Search the entries for the word "will" and copy each line that has it.

GIVEN RECORDS
----------------------------------------

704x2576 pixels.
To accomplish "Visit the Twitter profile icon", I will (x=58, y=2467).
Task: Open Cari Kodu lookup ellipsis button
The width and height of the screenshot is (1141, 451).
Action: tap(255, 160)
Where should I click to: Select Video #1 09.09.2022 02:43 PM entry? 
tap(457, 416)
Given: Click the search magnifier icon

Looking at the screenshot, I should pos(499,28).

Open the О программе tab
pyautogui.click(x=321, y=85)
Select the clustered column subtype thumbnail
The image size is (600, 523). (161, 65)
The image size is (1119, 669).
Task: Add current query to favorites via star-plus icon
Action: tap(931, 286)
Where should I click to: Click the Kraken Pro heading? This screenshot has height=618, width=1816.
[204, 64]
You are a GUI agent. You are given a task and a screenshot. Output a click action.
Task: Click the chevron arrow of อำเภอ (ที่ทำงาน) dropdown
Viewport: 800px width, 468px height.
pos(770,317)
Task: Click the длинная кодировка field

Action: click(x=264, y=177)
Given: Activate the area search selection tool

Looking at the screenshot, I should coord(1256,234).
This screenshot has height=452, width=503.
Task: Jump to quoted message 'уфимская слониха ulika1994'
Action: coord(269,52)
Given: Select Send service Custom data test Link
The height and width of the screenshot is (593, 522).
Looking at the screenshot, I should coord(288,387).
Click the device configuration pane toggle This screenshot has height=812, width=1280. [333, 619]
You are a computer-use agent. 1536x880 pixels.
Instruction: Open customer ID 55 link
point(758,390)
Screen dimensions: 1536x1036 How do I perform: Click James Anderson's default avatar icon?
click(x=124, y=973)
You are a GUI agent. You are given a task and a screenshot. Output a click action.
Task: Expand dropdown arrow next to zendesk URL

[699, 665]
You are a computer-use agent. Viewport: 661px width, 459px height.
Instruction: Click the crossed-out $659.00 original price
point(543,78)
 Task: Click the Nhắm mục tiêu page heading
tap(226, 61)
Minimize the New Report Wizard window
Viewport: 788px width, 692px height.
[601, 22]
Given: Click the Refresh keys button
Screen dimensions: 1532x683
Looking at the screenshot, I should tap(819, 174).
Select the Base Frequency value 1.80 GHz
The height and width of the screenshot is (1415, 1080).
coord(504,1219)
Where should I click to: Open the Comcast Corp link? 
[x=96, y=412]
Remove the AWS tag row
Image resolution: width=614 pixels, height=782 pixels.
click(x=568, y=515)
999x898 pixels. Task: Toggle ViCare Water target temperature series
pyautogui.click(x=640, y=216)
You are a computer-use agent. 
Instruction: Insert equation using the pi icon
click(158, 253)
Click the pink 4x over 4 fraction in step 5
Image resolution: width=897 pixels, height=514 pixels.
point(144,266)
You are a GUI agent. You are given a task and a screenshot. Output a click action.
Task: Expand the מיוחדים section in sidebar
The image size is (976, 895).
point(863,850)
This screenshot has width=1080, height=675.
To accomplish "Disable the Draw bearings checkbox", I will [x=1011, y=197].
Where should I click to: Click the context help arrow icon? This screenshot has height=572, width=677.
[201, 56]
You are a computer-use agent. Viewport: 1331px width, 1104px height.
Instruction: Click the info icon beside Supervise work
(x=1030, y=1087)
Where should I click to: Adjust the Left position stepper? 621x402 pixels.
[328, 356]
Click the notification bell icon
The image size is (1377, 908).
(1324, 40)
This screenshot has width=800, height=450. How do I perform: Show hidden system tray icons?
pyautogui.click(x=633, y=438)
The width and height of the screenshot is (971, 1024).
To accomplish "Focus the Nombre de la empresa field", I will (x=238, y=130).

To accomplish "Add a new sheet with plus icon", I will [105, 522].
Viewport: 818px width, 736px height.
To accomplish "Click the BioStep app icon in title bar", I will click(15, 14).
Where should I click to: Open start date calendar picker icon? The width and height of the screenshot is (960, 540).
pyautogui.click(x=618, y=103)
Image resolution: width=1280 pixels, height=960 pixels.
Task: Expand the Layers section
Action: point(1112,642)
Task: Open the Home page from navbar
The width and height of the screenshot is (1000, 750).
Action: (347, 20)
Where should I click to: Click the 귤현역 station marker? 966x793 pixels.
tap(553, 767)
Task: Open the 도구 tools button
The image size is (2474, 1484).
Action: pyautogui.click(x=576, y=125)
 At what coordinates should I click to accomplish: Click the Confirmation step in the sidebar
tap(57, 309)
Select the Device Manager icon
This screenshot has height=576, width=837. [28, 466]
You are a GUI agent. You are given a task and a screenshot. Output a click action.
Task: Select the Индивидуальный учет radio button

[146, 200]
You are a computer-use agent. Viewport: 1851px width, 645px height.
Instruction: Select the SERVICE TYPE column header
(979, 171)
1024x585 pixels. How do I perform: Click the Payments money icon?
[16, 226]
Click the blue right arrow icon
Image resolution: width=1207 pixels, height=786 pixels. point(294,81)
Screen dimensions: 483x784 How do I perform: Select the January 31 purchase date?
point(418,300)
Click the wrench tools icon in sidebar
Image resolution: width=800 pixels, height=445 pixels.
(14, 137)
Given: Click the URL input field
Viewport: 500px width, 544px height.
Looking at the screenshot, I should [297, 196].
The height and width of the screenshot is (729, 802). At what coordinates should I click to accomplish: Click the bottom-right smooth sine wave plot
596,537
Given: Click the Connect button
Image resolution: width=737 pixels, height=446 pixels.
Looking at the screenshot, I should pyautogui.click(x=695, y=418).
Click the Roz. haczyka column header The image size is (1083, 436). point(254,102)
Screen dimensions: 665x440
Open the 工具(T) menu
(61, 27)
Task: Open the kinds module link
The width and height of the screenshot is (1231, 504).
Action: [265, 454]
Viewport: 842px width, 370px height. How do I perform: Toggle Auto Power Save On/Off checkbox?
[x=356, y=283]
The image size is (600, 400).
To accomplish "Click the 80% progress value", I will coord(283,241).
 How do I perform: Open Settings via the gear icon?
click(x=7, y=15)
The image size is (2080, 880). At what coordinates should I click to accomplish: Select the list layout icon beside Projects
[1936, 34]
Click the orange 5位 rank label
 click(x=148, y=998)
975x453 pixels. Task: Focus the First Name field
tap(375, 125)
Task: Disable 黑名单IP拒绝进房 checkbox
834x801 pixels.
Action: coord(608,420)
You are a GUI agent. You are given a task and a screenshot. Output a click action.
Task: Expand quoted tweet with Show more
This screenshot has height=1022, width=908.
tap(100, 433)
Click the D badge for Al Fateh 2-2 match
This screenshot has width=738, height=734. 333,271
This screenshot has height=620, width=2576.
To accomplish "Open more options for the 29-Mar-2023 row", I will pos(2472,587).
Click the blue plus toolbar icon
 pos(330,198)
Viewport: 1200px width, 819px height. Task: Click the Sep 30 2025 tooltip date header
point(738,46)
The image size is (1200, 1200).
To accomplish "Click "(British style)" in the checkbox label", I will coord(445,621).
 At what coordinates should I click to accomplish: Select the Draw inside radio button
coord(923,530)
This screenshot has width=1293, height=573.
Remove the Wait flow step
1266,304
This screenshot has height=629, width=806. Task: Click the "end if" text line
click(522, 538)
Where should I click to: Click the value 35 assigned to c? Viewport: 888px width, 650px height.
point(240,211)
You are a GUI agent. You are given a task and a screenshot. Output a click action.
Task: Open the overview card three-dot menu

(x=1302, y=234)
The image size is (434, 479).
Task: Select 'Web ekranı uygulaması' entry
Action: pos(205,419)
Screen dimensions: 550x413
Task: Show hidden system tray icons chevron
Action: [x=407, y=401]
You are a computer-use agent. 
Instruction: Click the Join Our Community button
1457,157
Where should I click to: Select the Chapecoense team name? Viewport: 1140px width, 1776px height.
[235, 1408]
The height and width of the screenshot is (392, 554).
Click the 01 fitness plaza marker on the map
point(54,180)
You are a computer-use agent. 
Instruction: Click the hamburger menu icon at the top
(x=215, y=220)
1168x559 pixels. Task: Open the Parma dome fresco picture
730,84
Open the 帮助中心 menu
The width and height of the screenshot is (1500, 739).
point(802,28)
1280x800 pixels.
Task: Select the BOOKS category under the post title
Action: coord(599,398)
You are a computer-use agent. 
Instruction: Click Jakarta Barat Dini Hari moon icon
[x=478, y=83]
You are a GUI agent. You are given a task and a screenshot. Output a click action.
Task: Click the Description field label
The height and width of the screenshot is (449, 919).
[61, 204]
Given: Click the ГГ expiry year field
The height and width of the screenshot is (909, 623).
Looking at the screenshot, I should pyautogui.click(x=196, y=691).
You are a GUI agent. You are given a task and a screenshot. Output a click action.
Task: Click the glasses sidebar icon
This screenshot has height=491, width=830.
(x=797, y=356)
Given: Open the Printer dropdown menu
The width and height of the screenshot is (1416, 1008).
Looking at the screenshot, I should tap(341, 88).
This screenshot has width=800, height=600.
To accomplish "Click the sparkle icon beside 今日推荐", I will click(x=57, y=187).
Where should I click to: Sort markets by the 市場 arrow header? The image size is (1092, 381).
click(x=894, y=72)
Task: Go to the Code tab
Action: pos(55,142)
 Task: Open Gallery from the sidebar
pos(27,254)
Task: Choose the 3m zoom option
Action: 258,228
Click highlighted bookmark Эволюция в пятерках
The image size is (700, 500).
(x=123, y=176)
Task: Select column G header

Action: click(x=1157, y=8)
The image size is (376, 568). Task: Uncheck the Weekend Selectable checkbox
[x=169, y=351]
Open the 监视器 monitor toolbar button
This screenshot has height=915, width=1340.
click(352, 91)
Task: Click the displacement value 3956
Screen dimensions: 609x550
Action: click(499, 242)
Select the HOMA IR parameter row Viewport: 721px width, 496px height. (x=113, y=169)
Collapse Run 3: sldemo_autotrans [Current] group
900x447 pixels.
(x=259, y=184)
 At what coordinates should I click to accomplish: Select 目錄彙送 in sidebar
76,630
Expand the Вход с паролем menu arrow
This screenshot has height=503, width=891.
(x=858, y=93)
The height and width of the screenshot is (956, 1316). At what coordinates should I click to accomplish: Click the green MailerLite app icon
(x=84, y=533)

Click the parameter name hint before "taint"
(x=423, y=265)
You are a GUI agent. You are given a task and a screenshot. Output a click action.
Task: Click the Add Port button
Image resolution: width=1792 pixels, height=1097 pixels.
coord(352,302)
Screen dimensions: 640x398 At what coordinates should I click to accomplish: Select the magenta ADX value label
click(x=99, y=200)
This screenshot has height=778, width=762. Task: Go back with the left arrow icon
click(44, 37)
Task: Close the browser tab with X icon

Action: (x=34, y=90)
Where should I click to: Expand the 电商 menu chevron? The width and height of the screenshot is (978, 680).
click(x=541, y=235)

----------------------------------------

RESPONSE AREA
To accomplish "Visit the Twitter profile icon", I will (x=58, y=2467).
To accomplish "Disable the Draw bearings checkbox", I will [x=1011, y=197].
To accomplish "Focus the Nombre de la empresa field", I will (x=238, y=130).
To accomplish "Add a new sheet with plus icon", I will [105, 522].
To accomplish "Click the BioStep app icon in title bar", I will click(15, 14).
To accomplish "Click the 80% progress value", I will coord(283,241).
To accomplish "Open more options for the 29-Mar-2023 row", I will pos(2472,587).
To accomplish "Click "(British style)" in the checkbox label", I will coord(445,621).
To accomplish "Click the sparkle icon beside 今日推荐", I will click(x=57, y=187).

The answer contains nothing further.